What you are asked to do - Print the material below word for word, every line of it, but leave out the pictures.

Exercise input -
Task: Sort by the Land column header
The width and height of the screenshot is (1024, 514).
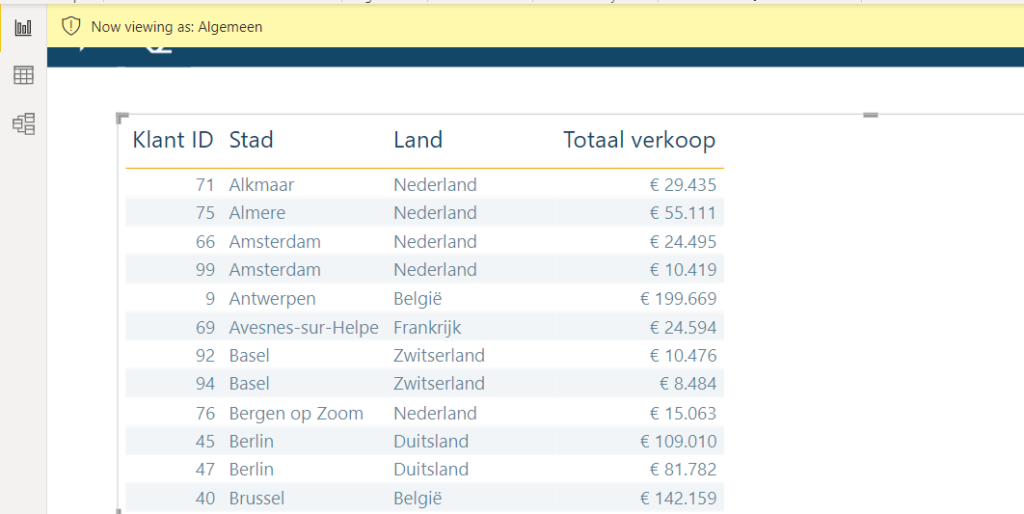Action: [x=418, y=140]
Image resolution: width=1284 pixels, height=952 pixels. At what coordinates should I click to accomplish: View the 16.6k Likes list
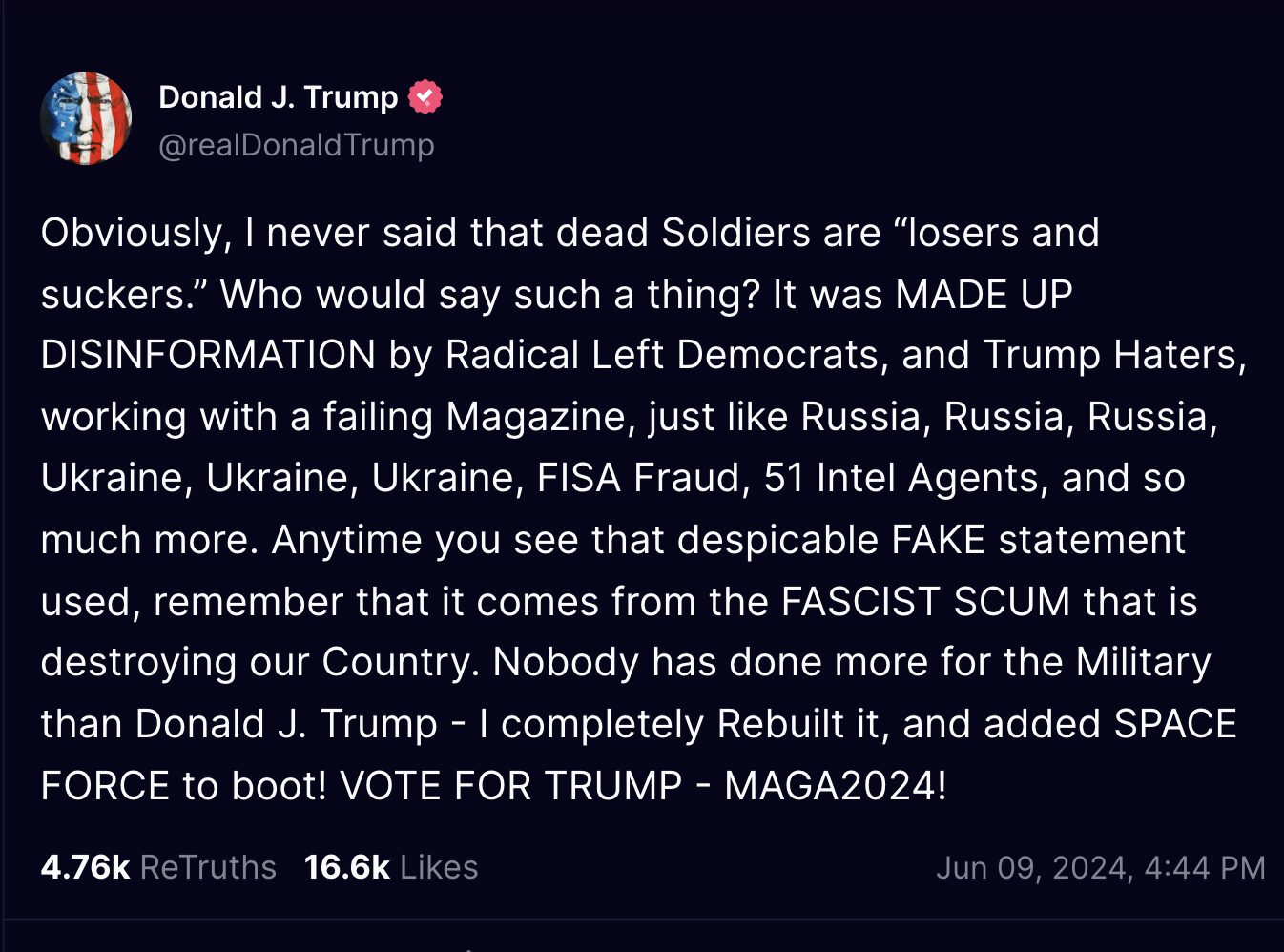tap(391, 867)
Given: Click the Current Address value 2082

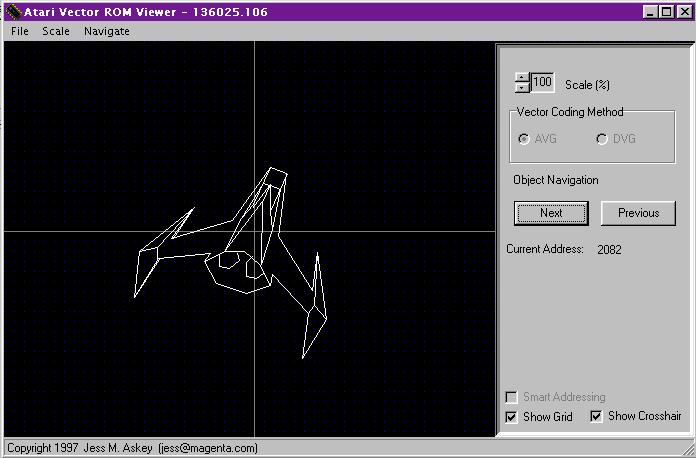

Correct output -
Task: Sort by the Land column header
The width and height of the screenshot is (1024, 514).
Action: [x=418, y=140]
Image resolution: width=1284 pixels, height=952 pixels. At what coordinates should I click to accomplish: View the 16.6k Likes list
tap(391, 867)
Given: Click the Current Address value 2082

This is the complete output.